Albert Brown doesn’t bury the lead. He couldn’t if he tried.
He’s one of those straight shooters who take aim, fires, hits.
All the while he’s looking you straight in the eyes, no wincing, no glancing over your shoulder for something bigger or better.
When locked in, he’s locked in.
So it went recently during a sit down with Brown in a conference room on the second floor of an Arlington ISD’s Annex office.
I’d come to chat about his marvelous accomplishments as the Title 1 Family Parent Facilitator for the district’s Dads Outreach initiative, launching programs and multiplying the number of campus-embedded Dad’s Clubs by merely fluctuating the culture of it.
Less than a minute in, though, Brown tells me he is moving on from AISD. Yep, leaving. Date for his departure has already been set.
The website for his new venture, the Noisiv Agency, is already up and running. Check it out at noisiv.org, he tells me.
Brown, a rising star here, had been moving and shaking AISD since 2017.
“What brought me to Arlington and AISD was a ministry role as a student pastor,” Brown says. He arrived from Little Rock to take up residence at Cornerstone Baptist Church.
In Arkansas, he worked a number of administrator gigs serving the community. “That’s always been my heart,” he says, smiling. “That’s what led me here. From there I transitioned to AISD with the opportunity to engage fathers. That was my passion. Still is.”
Exactly where that passion, now manifested through Noisiv, will take him – and Arlington – is still in the early stages, but Brown’s vision (spell vision backwards and you get the name) is to better equip organizations with resources to increase father engagement in education and children’s health. He’ll be a consultant, which is the role that might actually encompass his vast array of talent and fortitude.
The thing about talent is that it comes in all forms and can be singular or widely versatile – to Brown, it’s sort of an elastic concept born out of an unyielding desire to make a community healthier.
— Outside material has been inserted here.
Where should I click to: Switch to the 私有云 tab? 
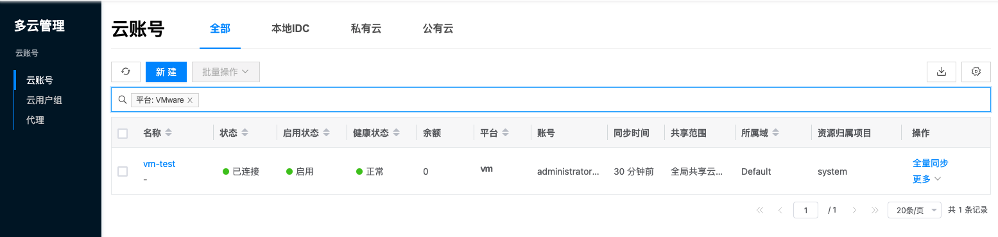[x=366, y=29]
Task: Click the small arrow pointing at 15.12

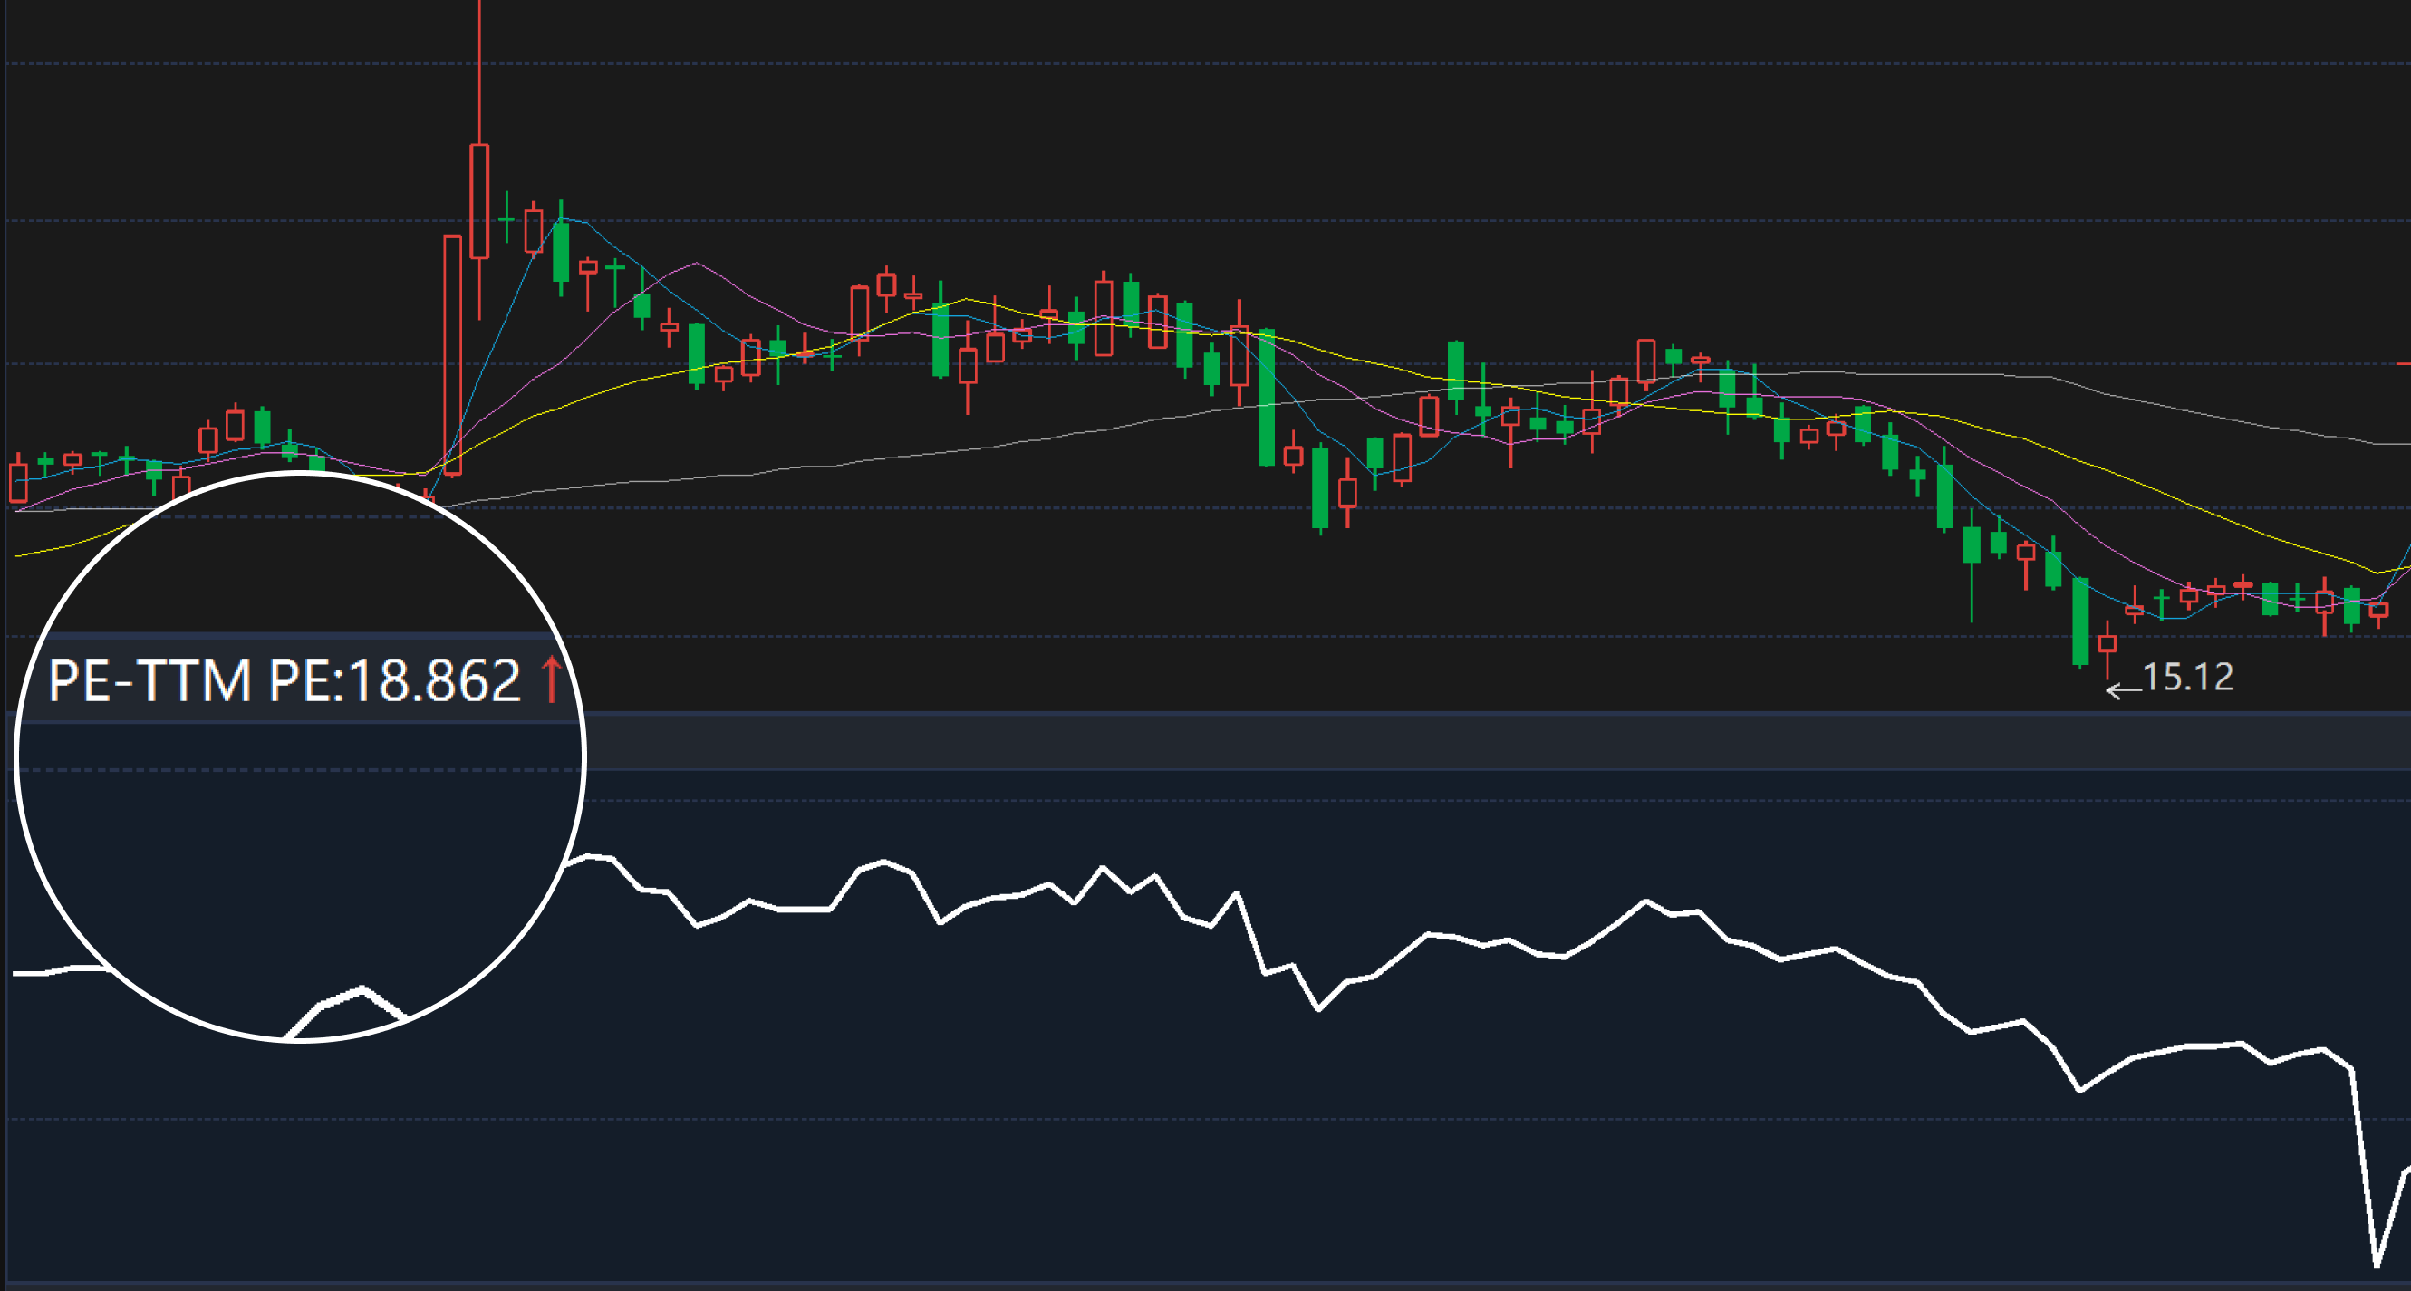Action: tap(2122, 692)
He’s been building up to this for a while now. Brown grew up in the Wakefield section of southwest Little Rock, which he saw transition from middle class to working class. He witnessed the challenges of navigating a community where as money moved out trouble moved in. At one point, Brown, like many others, hit a crossroad.
“I grew up most of my life having a dad at home. It wasn’t until later in life, around high school, when my parents divorced,” he says. “Some of the people I admired had negative behavior patterns. I learned a lot of those things.” Like defining masculinity with his fists or manipulating women.
“But I had other positive role models such as coaches who taught me about discipline, about controlling your anger.”
One of those positive role models was the IT director at the architecture firm where his mom worked. He took a liking to the young Brown, tucking him under his wing. Gave him an internship. Brought him to meetings. Asked his opinions. He gave Brown the book, “The Greatest Salesman in the World,” which talks about how to maximize what you have.
“It all helped me see that if I continue to think how I was thinking about life, it would limit me.”
Brown studied psychology at the University of Central Arkansas because, he figured, knowing how people think is the best way to help them, But after taking a job as a case manager, working mostly with teens under court supervision, he wasn’t so sure. Engaging them was “more about medicating them. For me, I was like, I don’t know if psychology is for me because I don’t feel that medication is the only solution.”
After obtaining a master’s in public health, Brown worked as an administrator for the city and state, and skills he learned he used as a youth pastor at Cornerstone, working one on one with teens on how they can find their purpose and more, importantly, how they can develop a relationship with God.
That led to his involvement at AISD. His whole career has circled around community development, serving others, finding ways to support people in finding – and living out –their purpose.
“Looking back at my experience, it helped me put my role of father engagement into perspective because most men don’t realize the value they add to their kids’ lives beyond just being able to protect,” he says.
Brown, a father of two whose wife, Katina, is his “motivator and motivation,” comes from a pretty simple perspective:
Every student has a male role model.
What Noisiv wants to know: Is that role model going in a negative or positive direction?